Excerpt from In Transit: a newsletter for King County employees (March/April 2012 Issue)

New shelter commemorates Beulah “Bee” Dyer, a life-long transit user.

In January, Metro installed a new photographic bus shelter mural commemorating the life of Beulah “Bee” Dyer, a Lake City resident and dedicated transit user. Born in Ballard in 1921, Dyer rode streetcars and buses almost from her first day, perhaps because her father was a Seattle streetcar driver. She never tried to get a driver’s license, believing the bus was “always better.”

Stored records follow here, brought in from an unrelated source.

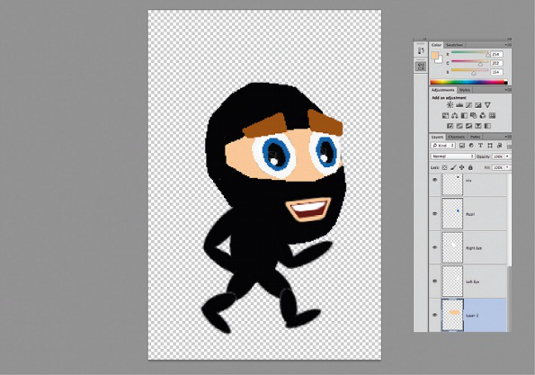This screenshot has height=375, width=535.
Task: Lock image pixels with brush icon
Action: coord(453,167)
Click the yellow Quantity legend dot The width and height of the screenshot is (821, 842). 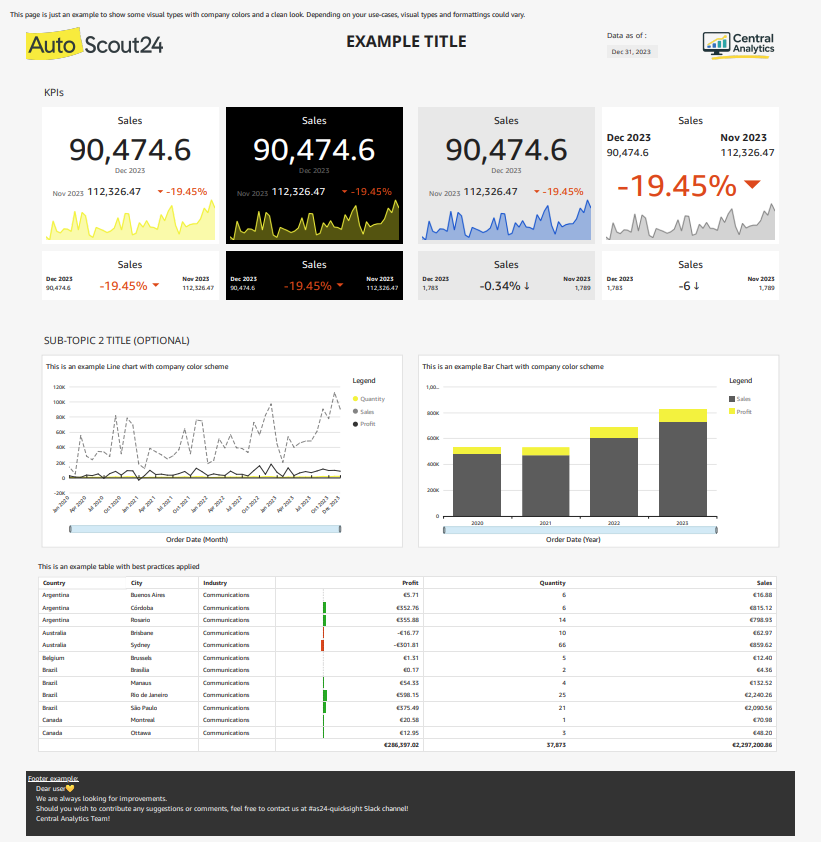[355, 398]
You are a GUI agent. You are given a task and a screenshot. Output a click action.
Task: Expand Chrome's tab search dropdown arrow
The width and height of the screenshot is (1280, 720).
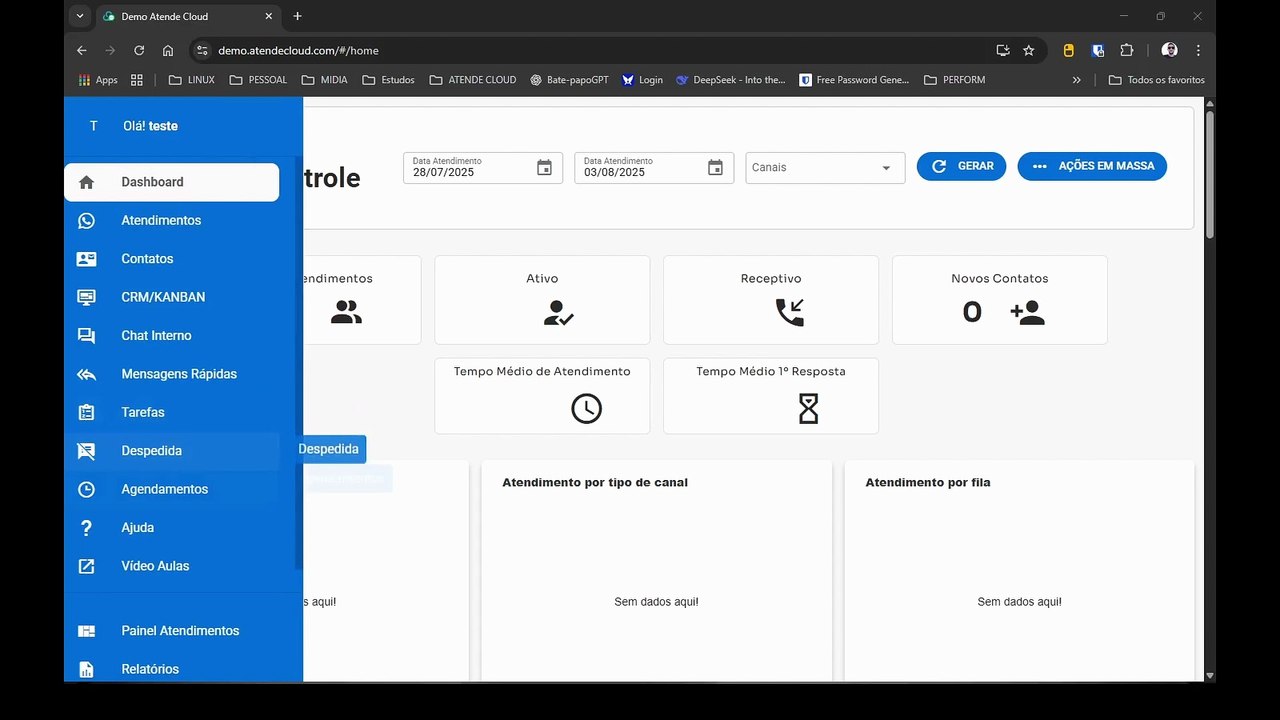click(80, 16)
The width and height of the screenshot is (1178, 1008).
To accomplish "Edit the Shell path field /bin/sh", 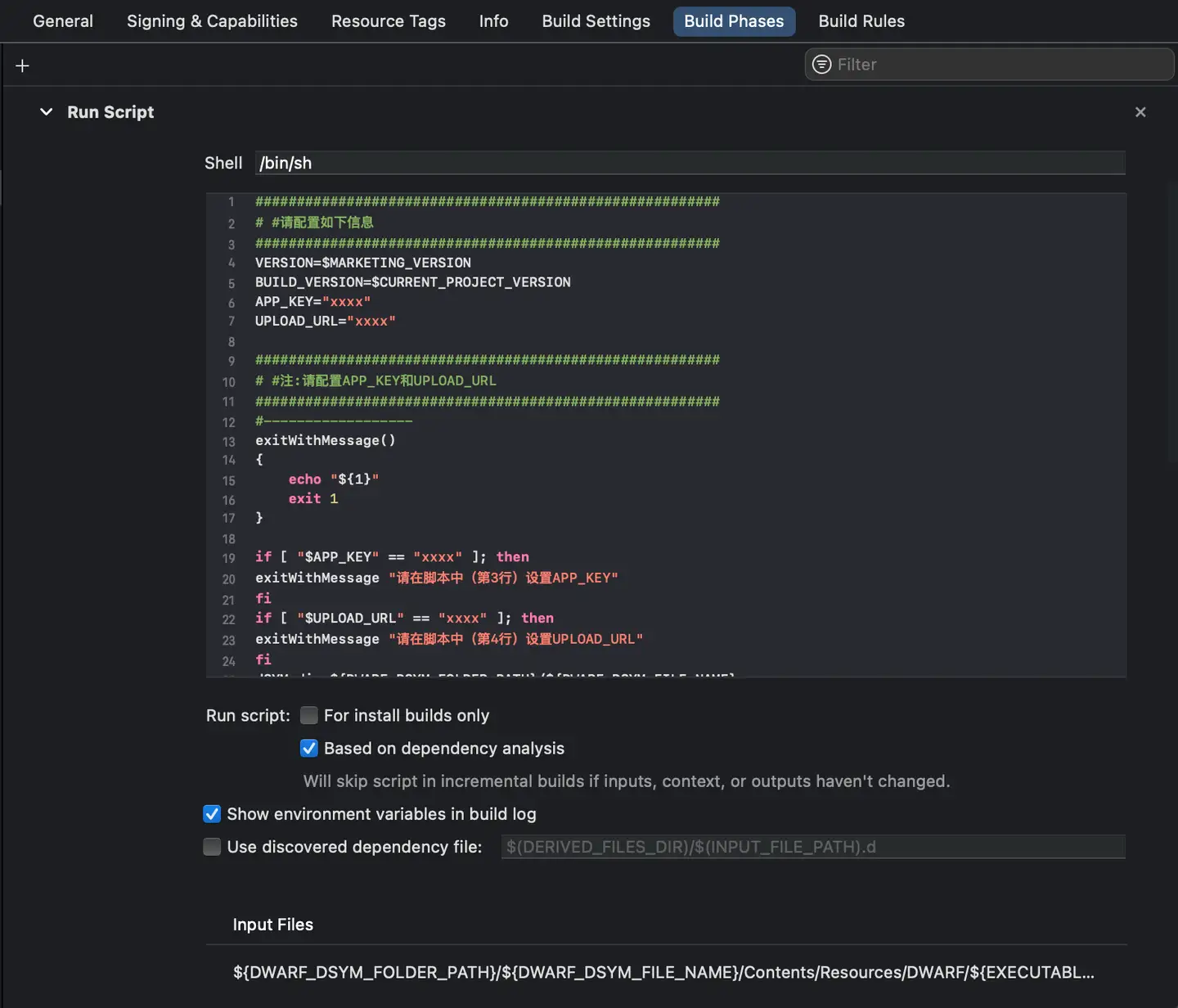I will tap(690, 163).
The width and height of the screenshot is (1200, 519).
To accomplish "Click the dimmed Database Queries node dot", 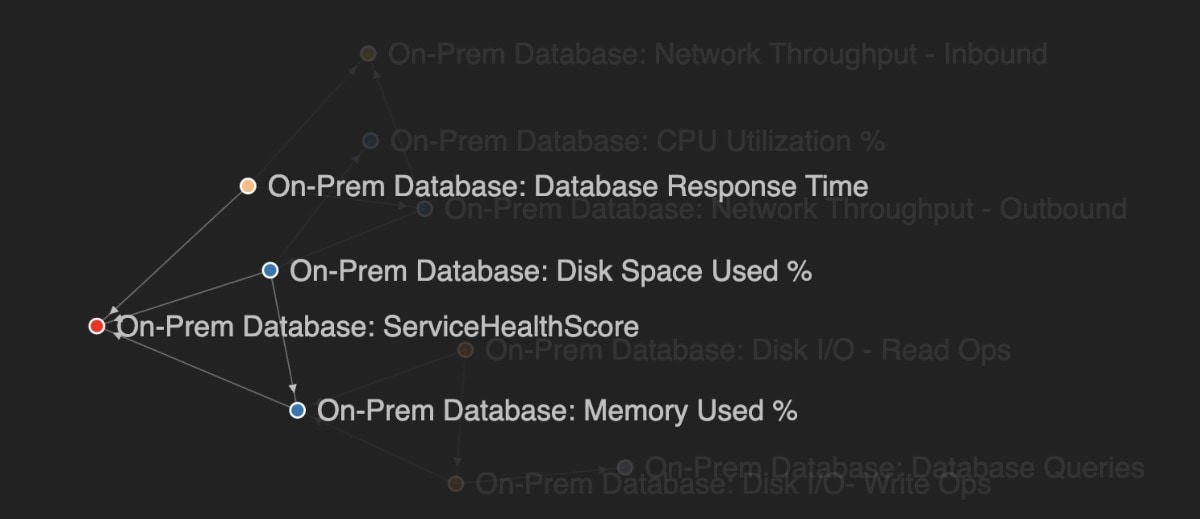I will tap(625, 467).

Dyer took up to six bus trips a day – to shop, visit with friends, attend classes, and volunteer – and was known as a “walking bus schedule.” Friends report that she could tell you, without having to look it up, which bus to take to any destination between Des Moines and Everett, and when you needed to be at the bus stop.

She raised her daughter, grandchildren, and great-grandchildren to be bus riders. Every story she told seemed to begin with what bus she caught and how long it took her to get there, and ended with the buses she rode to get home.

Some of Dyer’s best friends were bus drivers. When she turned 80, her Metro friends threw a surprise party aboard her Route 65 bus. Ron Sims, King County Executive at the time, presented her with a cake and everyone on board sang Happy Birthday, making both local and national news.

After Dyer passed away last year, her granddaughter, Jahna Dyer, approached Metro about finding a way to memorialize her grandmother. Dyer, it turns out, had wanted to have her ashes scattered from a bus window. “We came up with an alternative, ” said Project Manager Dale Cummings. “With the help of Photo Center Northwest, we created a photographic mural for a bus shelter.”

The Beulah “Bee” Dyer shelter mural is now in place, just south of Fred Meyer on N 130th Street, near Lake City Way.